* Given task: Render the items from the line containing "Where should I click to: Select" through the line containing "Looking at the screenshot, I should click(x=899, y=231).", both ends included, as a numbered list with blank lines omitted.

* Source data:
======

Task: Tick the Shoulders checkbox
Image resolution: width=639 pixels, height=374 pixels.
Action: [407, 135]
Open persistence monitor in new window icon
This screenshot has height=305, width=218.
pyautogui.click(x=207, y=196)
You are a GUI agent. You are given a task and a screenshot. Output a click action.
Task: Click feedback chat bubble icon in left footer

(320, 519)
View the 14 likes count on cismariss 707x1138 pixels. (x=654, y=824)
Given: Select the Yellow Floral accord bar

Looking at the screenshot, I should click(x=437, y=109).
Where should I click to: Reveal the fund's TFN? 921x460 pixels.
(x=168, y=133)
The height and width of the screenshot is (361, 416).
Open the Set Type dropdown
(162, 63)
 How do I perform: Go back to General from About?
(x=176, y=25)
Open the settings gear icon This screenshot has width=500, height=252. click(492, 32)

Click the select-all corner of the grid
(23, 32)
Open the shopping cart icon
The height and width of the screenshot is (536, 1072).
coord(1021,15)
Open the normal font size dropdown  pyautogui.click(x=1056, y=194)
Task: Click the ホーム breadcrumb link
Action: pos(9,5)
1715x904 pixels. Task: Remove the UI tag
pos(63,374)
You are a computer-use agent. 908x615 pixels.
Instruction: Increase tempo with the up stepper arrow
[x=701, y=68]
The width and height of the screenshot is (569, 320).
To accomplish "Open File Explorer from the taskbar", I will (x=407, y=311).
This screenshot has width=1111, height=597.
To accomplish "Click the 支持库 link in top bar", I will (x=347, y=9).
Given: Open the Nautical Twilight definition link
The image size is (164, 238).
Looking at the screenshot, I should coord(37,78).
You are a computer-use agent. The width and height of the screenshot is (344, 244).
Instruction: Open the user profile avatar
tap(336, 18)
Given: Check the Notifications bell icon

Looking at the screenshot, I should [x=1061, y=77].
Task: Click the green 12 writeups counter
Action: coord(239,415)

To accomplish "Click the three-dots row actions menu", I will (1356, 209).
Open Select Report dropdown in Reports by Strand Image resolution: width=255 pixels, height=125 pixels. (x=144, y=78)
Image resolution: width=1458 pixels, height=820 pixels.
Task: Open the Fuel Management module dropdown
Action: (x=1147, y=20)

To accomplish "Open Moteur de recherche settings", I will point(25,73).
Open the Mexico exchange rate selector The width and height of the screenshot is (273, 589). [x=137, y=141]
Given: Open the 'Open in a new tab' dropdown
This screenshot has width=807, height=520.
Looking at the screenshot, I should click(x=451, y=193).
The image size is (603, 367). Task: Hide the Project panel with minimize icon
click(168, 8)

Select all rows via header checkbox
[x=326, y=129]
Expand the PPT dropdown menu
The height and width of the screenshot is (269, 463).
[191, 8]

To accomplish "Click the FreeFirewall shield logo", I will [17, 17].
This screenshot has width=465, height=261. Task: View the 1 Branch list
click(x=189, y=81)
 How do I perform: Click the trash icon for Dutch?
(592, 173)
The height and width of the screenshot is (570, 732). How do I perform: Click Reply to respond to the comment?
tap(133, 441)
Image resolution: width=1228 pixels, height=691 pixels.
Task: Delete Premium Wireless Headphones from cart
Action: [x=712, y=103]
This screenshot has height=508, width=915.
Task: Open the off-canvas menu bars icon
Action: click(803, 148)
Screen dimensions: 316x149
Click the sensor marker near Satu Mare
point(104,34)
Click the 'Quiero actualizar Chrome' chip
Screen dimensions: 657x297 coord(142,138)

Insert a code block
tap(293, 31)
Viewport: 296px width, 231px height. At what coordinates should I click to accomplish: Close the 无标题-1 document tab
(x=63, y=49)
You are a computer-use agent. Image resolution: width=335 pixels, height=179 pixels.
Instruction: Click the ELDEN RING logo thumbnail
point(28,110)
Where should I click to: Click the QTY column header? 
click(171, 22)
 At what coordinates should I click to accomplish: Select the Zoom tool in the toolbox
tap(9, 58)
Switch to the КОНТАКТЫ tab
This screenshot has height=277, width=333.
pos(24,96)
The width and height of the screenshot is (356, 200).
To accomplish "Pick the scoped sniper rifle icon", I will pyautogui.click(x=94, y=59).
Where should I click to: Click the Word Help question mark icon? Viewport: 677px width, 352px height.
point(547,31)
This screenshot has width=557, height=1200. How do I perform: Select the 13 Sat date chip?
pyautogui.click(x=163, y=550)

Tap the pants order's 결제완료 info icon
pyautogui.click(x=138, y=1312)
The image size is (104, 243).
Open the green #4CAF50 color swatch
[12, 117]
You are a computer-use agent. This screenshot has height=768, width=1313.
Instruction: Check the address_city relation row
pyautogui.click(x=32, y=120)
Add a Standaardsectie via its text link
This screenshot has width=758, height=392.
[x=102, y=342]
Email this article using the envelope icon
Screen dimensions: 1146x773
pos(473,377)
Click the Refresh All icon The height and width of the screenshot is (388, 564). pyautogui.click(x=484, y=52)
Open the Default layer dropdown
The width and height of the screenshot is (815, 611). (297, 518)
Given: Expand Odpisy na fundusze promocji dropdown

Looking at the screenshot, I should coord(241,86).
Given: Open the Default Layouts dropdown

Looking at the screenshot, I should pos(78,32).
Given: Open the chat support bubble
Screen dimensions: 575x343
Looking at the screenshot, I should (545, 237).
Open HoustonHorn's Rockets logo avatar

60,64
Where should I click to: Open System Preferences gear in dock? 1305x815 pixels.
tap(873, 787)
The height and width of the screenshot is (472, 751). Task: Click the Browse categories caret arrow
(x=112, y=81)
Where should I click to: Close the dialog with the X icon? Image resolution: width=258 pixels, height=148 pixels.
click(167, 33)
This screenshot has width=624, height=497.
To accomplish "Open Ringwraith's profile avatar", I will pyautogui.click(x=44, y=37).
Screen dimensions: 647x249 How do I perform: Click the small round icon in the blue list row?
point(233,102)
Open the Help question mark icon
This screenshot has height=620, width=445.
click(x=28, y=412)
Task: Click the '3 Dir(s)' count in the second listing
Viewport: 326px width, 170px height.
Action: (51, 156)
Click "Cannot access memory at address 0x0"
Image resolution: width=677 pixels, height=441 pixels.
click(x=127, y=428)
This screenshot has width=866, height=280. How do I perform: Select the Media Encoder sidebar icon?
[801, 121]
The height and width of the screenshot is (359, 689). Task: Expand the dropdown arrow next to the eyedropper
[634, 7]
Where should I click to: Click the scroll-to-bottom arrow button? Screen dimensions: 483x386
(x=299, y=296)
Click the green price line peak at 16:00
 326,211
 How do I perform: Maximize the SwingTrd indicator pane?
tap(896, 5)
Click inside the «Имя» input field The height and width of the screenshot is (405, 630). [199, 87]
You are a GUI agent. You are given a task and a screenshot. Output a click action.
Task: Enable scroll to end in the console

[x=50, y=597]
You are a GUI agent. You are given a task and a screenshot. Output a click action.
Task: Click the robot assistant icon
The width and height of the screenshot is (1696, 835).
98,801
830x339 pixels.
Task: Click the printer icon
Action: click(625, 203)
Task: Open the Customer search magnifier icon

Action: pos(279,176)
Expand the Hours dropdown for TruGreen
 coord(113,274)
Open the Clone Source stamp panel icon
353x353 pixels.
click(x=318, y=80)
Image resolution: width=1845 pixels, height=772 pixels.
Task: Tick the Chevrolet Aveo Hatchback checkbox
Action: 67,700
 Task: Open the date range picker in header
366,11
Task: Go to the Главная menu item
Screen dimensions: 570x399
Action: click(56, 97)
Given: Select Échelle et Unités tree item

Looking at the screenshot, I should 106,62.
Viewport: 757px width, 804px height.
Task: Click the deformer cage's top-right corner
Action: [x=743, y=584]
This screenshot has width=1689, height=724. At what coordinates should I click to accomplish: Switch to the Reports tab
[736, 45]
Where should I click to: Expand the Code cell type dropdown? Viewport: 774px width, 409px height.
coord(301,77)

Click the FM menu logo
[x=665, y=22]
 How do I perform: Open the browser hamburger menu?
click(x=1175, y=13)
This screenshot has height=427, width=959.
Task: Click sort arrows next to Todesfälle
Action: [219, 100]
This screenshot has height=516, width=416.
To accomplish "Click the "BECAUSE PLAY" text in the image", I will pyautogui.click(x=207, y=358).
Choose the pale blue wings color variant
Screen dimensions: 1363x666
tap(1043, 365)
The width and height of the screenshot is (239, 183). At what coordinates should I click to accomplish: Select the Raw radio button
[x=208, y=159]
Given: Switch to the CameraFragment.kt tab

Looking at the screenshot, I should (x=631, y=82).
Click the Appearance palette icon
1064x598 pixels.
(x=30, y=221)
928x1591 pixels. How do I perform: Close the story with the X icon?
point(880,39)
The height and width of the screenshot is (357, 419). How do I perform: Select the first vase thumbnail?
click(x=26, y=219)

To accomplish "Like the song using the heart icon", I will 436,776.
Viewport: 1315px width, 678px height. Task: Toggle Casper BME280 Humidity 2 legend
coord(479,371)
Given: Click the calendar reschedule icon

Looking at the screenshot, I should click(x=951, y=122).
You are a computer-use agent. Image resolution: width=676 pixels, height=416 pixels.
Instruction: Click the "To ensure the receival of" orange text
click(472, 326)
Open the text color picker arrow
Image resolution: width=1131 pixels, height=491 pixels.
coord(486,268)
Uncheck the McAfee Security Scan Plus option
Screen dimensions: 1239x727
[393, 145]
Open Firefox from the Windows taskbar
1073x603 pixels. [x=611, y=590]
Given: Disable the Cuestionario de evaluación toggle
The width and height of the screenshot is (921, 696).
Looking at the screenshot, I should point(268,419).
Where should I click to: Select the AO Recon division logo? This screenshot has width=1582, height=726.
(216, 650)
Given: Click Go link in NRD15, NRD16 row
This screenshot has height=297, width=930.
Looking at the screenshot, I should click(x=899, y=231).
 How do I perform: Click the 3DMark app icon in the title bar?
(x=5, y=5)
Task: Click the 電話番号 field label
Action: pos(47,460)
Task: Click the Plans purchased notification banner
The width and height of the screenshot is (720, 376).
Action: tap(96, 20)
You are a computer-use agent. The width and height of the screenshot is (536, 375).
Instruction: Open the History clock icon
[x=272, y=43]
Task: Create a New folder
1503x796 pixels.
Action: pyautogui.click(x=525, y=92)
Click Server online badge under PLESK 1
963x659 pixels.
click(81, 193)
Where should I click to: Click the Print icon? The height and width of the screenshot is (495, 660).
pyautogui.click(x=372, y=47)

======

* Result of this task:
1. Where should I click to: Select the AO Recon division logo? This screenshot has width=1582, height=726.
2. (216, 650)
3. Given: Click Go link in NRD15, NRD16 row
4. This screenshot has height=297, width=930.
5. Looking at the screenshot, I should click(x=899, y=231).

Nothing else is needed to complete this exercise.